Teks Sumber
Hukum

Kejati Banten Eksekusi Mati Gembong Narkoba

JAKARTA -  Kejaksaan Tinggi (Kejati) Banten mengeksekusi mati seorang terpidana kasus narkotika asal Pakistan, Muhammad Abdul Hafeeez (44), Minggu (17/11/2013). Eksekusi itu dilaksanakan pukul 00.17 dan jenazahnya dimakamkan di Tempat Pemakaman Umum Desa Suradita, Tangerang Selatan, Banten.
 
Menurut Kepala Pusat Penerangan Hukum Kejaksaan Tinggi Banten, Setia Untung Arimuladi, eksekusi ini merupakan pelaksanaan Putusan Kasasi Mahkamah Agung Nomor 846K/PID/2002 tanggal 7 Agustus 2002 juncto Putusan Pengadilan Tinggi Bandung Nomor 11/PID/2002/PT.BDG tanggal 13 Februari 2002 juncto Putusan Pengadilan Negeri Tangerang Nomor 738/PID.B/2001/PN.TNG tanggal 28 November 2001.
 
"Terpidana telah mendapatkan haknya untuk mengajukan grasi dan dua kali peninjauan kembali," kata Setia dalam keterangan persnya seperti dilansir tempo.co. "Namun, semua upaya hukum yang diajukan oleh terpidana mendapat penolakan," tambahnya.
 
Adapun penolakan grasi itu tercantum dalam keputusan penolakan permohonan Grasi Nomor 15/G Tahun 2004 tertanggal 9 Juli 2004. Selain itu, penolakan Peninjauan Kembali pertama terdapat pada Putusan Mahkamah Agung RI Nomor 68.PK/PID/2005 tanggal 28 Juli 2005. "Putusan Mahkamah Agung RI Nomor 96.PK/Pidsus/2008 tanggal 18 Februari 2009 untuk Peninjauan Kembali kedua," jelas Setia.
 
Gembong narkoba ini ditangkap pada 26 Juni 2001 di Bandara Soekarno-Hatta, Tangerang, Banten karena kedapatan membawa heroin dengan berat bersih 1.050 gram. Barang haram itu  disimpan dalam kemasan makanan ringan. Perbuatan itu melanggar Pasal 82 ayat (1) huruf a Undang-Undang RI Nomor 22 Tahun 1997 tentang Narkotika. "Dia baru saja tiba dari Kota Pesawar, Pakistan," kata Setia.
 
Ini adalah hukuman mati kelima yang dilakukan Kejaksaan sepanjang 2013. Sebelumnya, Kejaksaan telah mengeksekusi mati terpidana kasus pembunuhan berencana atas nama Ibrahim, Jurit dan Suryadi yang dieksekusi di Nusakambangan, Cilacap, Jawa Tengah, beberapa bulan lalu.

Perintah
Lanjutkan berita eksekusi mati terpidana narkotika asal Pakistan di atas mulai setelah kalimat terakhirnya. Baris-baris data ini merupakan bahan terpisah yang tidak berhubungan dengan berita eksekusi mati di atas.

Data Tersimpan
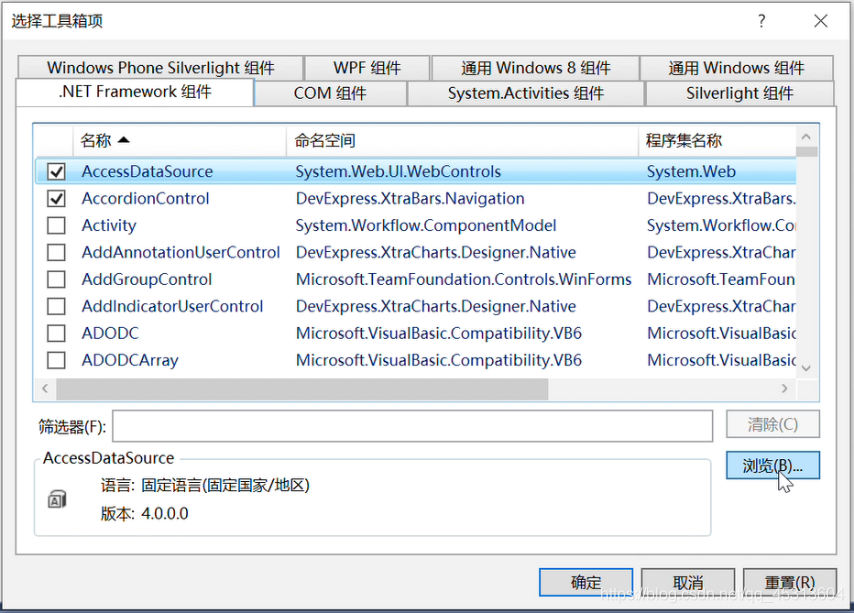Click the dialog help question mark icon
Image resolution: width=854 pixels, height=613 pixels.
click(x=761, y=20)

Hasil
Terkait masih adanya terpidana mati kasus narkotika yang belum dieksekusi, Kejaksaan menyatakan ada beberapa penyebab, di antaranya masih adanya terpidana yang mengajukan upaya hukum kembali seperti banding, kasasi, hingga peninjauan kembali (PK). 
 
Dipolitisasi
 
Direktur Program Imparsial Al Araf meminta pemerintah menghentikan sementara (moratorium) eksekusi hukuman mati terhadap para terpidana mati karena tidak menimbulkan efek jera. Ia pun berpendapat hukuman mati cenderung dipolitisasi rezim yang berkuasa demi kepentingan pemilu.
 
"Eksekusi hukuman mati akan selalu marak selama proses politik jelang pemilu. Ini menjadi bagian elektoral dalam pemenangan pemilu," katanya seperti dilansir kompas.com.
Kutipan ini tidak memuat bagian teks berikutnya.